Pretreatment (a–d) and post-treatment (e–h) clinical, angiographic, and tomographic pictures of the patient's left eye. (a) Slit-lamp photograph showing neovascularisation of iris (NVI) along 6–7 o'clock meridians. (b) Fundus shows shallow serous detachment of the macula with retinal folds, subretinal precipitates nasal to the fovea, and large areas of subretinal fibrin accumulation around the optic nerve head and inferotemporal macula. (c) Midphase fluorescein angiogram montage reveals perifoveal areas of transmitted hyperfluorescence, consistent with diffuse retinal pigment epithelial degeneration. Two inkblot leaks are also visible in the inferotemporal area surrounded by soft ‘ooze-like’ leaks. Peripheral new vessels bordering the large inferior zone of capillary dropout leak profusely. (d) Horizontal 10 mm optical coherence tomography (OCT) scan through the macula demonstrates shallow foveal detachment and gross outer retinal cystoid changes in the nasal macula. (e) Slit-lamp view of the same sector of iris reveals complete resolution of the rubeosis. (f) Fundus examination shows resolution of the serous detachment of the macula and subretinal fibrin, replaced by pigmentary changes inferotemporal to the fovea, in the area treated with transpupillary thermotherapy. (g) Late-phase angiogram shows complete resolution of the temporal angiographic leaks. Fovea shows minimal hyperfluorescence. Peripheral neovascularisation had also regressed completely (not in picture). (h) OCT (horizontal 5 mm scan through the macula) showing trace subretinal fluid under fovea as well as nasal retina; the latter shows no cystoid changes now.
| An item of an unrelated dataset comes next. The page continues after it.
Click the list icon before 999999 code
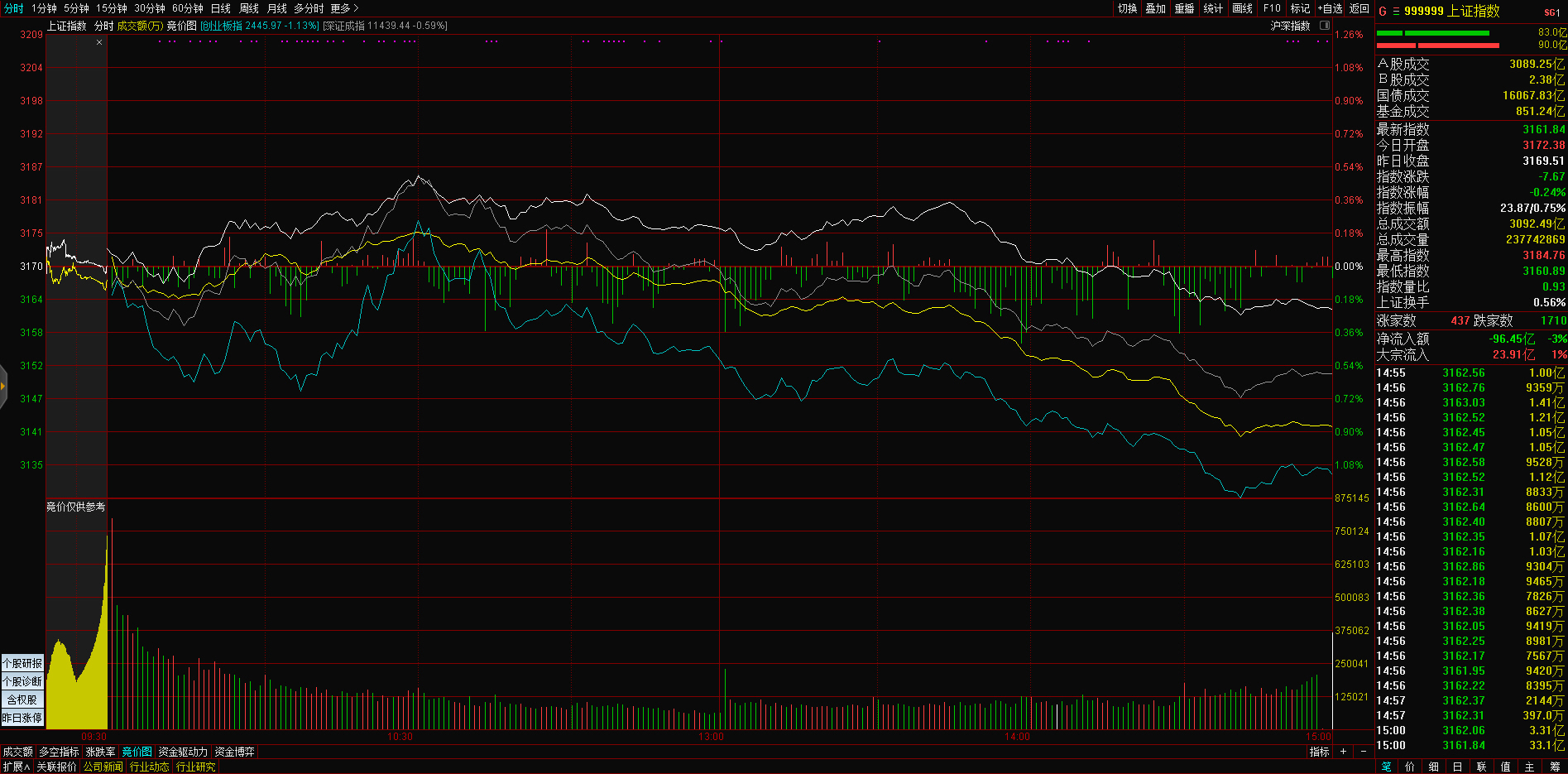Image resolution: width=1568 pixels, height=774 pixels. 1395,12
The patient was offered and explained about three treatment options: conventional photocoagulation, photodynamic therapy (PDT), and transpupillary thermotherapy (TTT). The patient declined PDT for financial reasons; TTT was considered the next best alternative due to its subthreshold nature. After obtaining the approval of the Institutional Review Board and informed consent of the patient, he was treated with TTT on a slit-lamp-mounted 810 nm diode laser. Two 3 mm spots (650 mW, 1 min) covered the angiographic leaks inferotemporal to the fovea in the left eye. The next day, TTT was delivered (five 2 mm spots; 220 mW, 1 min) to the right eye. No retinal blanching was observed in either eye. On the same day, intravitreal bevacizumab, 1.25 mg/0.05 ml (Avastin; Genentech, San Francisco, CA, USA), was injected in the left eye. One month later, there was a substantial reduction in the macular detachments in both the eyes; NVI, NVA, and NVE also resolved in the left eye. FA revealed regressing leaks bilaterally. At 4 months, no recurrence of NVI,NVA, or NVE was noted. FA showed complete cessation of angiographic leakage, and OCT showed near-flat maculae bilaterally (Figure 1e–h). Pretreatment visual acuity was maintained.

Comment

Although acute CSC has a favourable natural course, in about 5% cases, it is more severe and chronic, with poor visual outcomes. The more severe variants have been reported to be more common in Asians and Latinos.2 CCSC with inferior longstanding RD may occasionally develop loss of retinal capillaries, NVE, and vitreous haemorrhage.1, 2, 3 In spite of FA evidence of CCSC, many of these cases are misdiagnosed as retinoschisis, vasculitis or exudative uveal diseases, with misdirected medical or surgical treatment.1, 2, 3 Treatment with corticosteroids tends to further increase the serofibrinous exudation and aggravate the retinal detachment,2 as could have happened in our patient. Although retinal neovascularisation has been reported previously,1, 2, 3 we are not aware of any literature report of anterior segment neovascularisation in CCSC. Although others have reported spontaneous regression of retinal neovascularisation after resolution of CCSC,1, 3 we chose to proactively treat the NVI/NVA because of the unacceptable risk of neovascular glaucoma. We preferred TTT to conventional photocoagulation to minimise retinal damage, in view of the diffuse treatment area. TTT has already been successfully used to treat CCSC.4 Bevacizumab was chosen for its documented ability to reverse retinal/iris neovascularisation.5 A potentially devastating complication in CCSC was averted, and a good vision was maintained by combining antiangiogenetic pharmacotherapy with subthreshold thermotherapy.